Tem em si o facho do Fogo da descoberta e do renascimento, herdado do fogo Primevo, presentes nos povos Ibéricos, herdeiros da linhagem atlante e guardiões dos Pomos do conhecimento. Esta península ou Jardim das Hespérides, já tinha sido descrita no diálogo “Crítias” de Platão, quando localiza a Atlântida para lá das Colunas de Hércules, a atual Gibraltar! A primeira mistura de sangue entre as cas
as de Borgonha e as casas monárquicas peninsulares deu-se no extremo Ocidental da península nos Condados Portucalense e na Galiza, com a vinda dos Condes Dom Henrique e Dom Raimundo nos anos situados entre 1090 a 1095. A fase de concepção destes dois Reinos começa com o Ciclo astrológico da conjunção de Úrano/Plutão no signo de Áries e Neptuno em Caranguejo na década de 1090! Os planetas transpessoais do nosso Sistema Solar representam o ponteiro dos anos que servem para marcar os Ciclos maiores presentes na dinâmica da História ao ritmo do Cosmo! O nascimento da monarquia Afonsina ou Reino de Portucale veio a se afirmar ao longo da década de 1130-1140, que corresponde ao período em que se dá a grande conjunção de Úrano/Neptuno em Balança, um ciclo total de mais ou menos 175 anos que marca cada uma das 12 fases quando dividimos uma sub-Era de 2160 anos.

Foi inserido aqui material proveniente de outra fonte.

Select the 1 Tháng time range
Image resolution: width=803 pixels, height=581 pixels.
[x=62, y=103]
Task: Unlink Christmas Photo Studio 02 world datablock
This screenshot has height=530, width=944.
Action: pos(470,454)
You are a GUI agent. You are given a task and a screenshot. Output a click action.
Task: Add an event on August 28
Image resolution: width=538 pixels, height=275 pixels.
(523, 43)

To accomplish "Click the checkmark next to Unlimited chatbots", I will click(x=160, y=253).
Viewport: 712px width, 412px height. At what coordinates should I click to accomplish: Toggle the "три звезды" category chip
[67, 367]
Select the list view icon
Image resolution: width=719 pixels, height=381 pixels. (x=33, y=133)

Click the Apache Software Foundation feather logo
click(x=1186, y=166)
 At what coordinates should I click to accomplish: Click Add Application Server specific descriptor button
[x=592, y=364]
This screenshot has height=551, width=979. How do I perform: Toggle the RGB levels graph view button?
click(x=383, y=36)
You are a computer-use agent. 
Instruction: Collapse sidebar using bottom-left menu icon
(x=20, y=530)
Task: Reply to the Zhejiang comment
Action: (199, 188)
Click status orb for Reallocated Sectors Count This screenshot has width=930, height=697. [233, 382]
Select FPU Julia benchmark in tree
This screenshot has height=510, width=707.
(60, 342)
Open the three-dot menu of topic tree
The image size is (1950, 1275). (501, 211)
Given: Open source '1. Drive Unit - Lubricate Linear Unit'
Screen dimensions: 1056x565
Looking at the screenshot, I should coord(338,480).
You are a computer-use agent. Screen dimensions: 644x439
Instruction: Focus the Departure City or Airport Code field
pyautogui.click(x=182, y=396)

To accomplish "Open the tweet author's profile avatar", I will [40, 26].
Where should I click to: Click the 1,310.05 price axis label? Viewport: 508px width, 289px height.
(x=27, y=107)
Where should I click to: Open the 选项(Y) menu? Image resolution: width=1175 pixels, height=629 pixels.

Em 1139 temos a Batalha de Ourique no dia de aniversário de Dom Afonso Henriques! – este é aclamado Rei antes da batalha e o sonho, o mito e a lenda, vão-se transformando em realidade ao longo do tempo! O milagre cumpria-se, Henrique constelava a energia do 515 de Portugal! A partir daqui o primeiro Reino e único na Península a manter-se como reino autónomo e independente até 1910 foi o Reino de Portugal. O primeiro Reino na península e na Europa a definir e a manter as suas fronteiras quase inalteradas ao longo do tempo foi o reino português nomeadamente, a partir do tratado de Alcanizes no reinado de Dom Dinis. A memória do Lusitano-Prometeu é o que nos resta depois da traição a Viriato e a Sertório pelos mercados financeiros da época, neste caso, a venda de pessoas e bens ao Império Romano; mais tarde, temos também a assinalar mais duas quedas fundamentais no reino português: a traição de Dom João II à casa de Avis e à Ordem de Cristo; e a traição de Dom Manuel I e Dom João III com a entrega do património luso à estrangeira Inquisição… Com Dom Sebastião temos profecias, mistérios e alguns embustes por desvendar…! Mas a profecia que nos deixou o Encoberto nas palavras do nosso Sapateiro de Trancoso é que no final dos Tempos o Reino e a Republica apareceriam de novo sob a égide do V – a Vitória do 5º selada em Ourique - “Quando virás ao Encoberto, Sonho das Eras Português, Tornar-me mais que o sopro incerto De um grande anseio que Deus fez?”
Mensagem, Fernando Pessoa
Lua Nova de Caranguejo, dia de São João, 24 de Junho 2017
(L. A.)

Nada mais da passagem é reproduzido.